As the new government settles in, it is in the interest of Theresa May's team for the environmental agenda to feature prominently in its in-tray, argues Nick Molho of the Aldersgate Group
As the shape of the new cabinet is becoming clearer, Theresa May's team is about to embark on a busy programme of work. From dealing with upcoming negotiations with the EU to stabilising the economy following the Brexit vote, the new administration has more than enough on its plate. But in the midst of all this, it will also have much to do on the environmental and low carbon agenda.
The government's Emissions Reduction Plan could deliver local and global benefits
The previous government recently approved the fifth carbon budget, which requires the UK to cut its greenhouse gas emissions by at least 57 per cent by 2030 to stay on track for meeting its long-term climate targets affordably. In order to deliver these cuts, the new government will have to publish a detailed Emissions Reduction Plan by the end of the year. This plan must clearly set out the policies that will attract much needed private sector investment in energy efficiency, low carbon heat, power and transport technologies.
This is important for several reasons. First, the Leave campaign talked much about the importance of "looking beyond the EU" and making the UK a competitive and relevant player on the global stage, a stage that is now taking climate change and the low carbon economy very seriously. The Paris climate change agreement supported by 195 countries, followed by the signing ceremony in New York attended by a record number of world leaders in April, has shown unprecedented global political will to tackle climate change. Much more needs to be done of course but the political will is growing.
Importantly, money is also flowing towards low carbon technologies. In 2015, a record $285bn was invested in clean energy, with China alone investing over $100bn and other major economies such as the United States, South Africa, Brazil and India driving this investment forward as well. By 2020, as part of its 13th Five Year Plan, China plans to double its wind power capacity, treble its solar capacity and increase the sale of electric vehicles by a factor of 10. This comes on top of a commitment to reduce its production and consumption of coal.
If the UK is to indeed thrive on the world stage, it needs to follow these global trends and capitalise on the framework provided by its Climate Change Act to grow its low carbon economy.
This is also important in terms of domestic investment. In many parts of the UK, such as the North of England, that voted in favour of the UK leaving the EU, there has been an understandable feeling of economic disenfranchisement. Whilst it is only part of the solution, the UK's growing low carbon economy can play an important role in bringing much needed investment to these regions and help deliver Theresa May's vision of Britain as "country that works for everyone".
Investments are already being made by Associated British Ports and Siemens to regenerate the port of Hull and build an offshore wind turbine blade factory that will employ 1,000 people locally, with more positive knock-on impacts on smaller businesses in the supply chain.
The new Department of Business, Energy and Industrial Strategy
From this perspective, the merger of the Department of Energy and Climate Change (DECC) and Department of Business, Innovation and Skills (BIS) into a new Department of Business, Energy and Industrial Strategy (BEIS) could potentially be a good move, especially given Greg Clark's positive stance to date on the low carbon economy.
Despite climate change not featuring in the name of the department, this merger could work if it means that climate change and low carbon considerations will now become fully integrated in the government's decisions on energy, infrastructure and industrial strategy.

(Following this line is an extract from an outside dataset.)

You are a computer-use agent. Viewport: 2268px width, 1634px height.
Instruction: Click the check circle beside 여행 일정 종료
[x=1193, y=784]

This could be a unique opportunity to build a low carbon industrial strategy that could maximise the growth of the sector (which already employed over 238,000 people directly in 2014 according to the ONS) and consider how the UK's energy intensive industries could play an active role in the UK's growing low carbon supply chain.
A resilient UK needs a 25 year plan for the environment
Beyond the future of farming subsidies, which received most of the media coverage, Andrea Leadsom's Department for the Environment, Food and Rural Affairs (DEFRA) will also have much to do. In particular, it should deliver on its pledge to develop the 25 Year Plan to improve the state of the UK's environment. This matters because vital parts of the UK's environment such as the quality of soils are in decline and we rely on services provided by the natural environment to support our economy and society.
But it is also important because a stronger, healthier natural environment can help the UK's infrastructure, businesses and communities be more resilient to the impacts of climate change. As a recent report from the Committee on Climate Change made clear, the UK is currently poorly prepared to cope with the impacts of climate change and a clear strategy to improve the state of its natural environment can help improve its ability to cope with risks such as flooding, droughts and heatwaves.
The 25 Year Plan will also need to consider how the UK should incorporate important aspects of EU environmental law, which to date have played an important role in protecting the state of the UK's environment in areas such as water quality.
It has been tempting for governments in the past to consider environmental and low carbon economy issues as a luxury "add-on". But this new administration must realise that an ambitious environmental and low carbon agenda has a central role to play in delivering Theresa May's vision to make Britain "a country that works for everyone" and one which plays a "bold new positive role" in the world.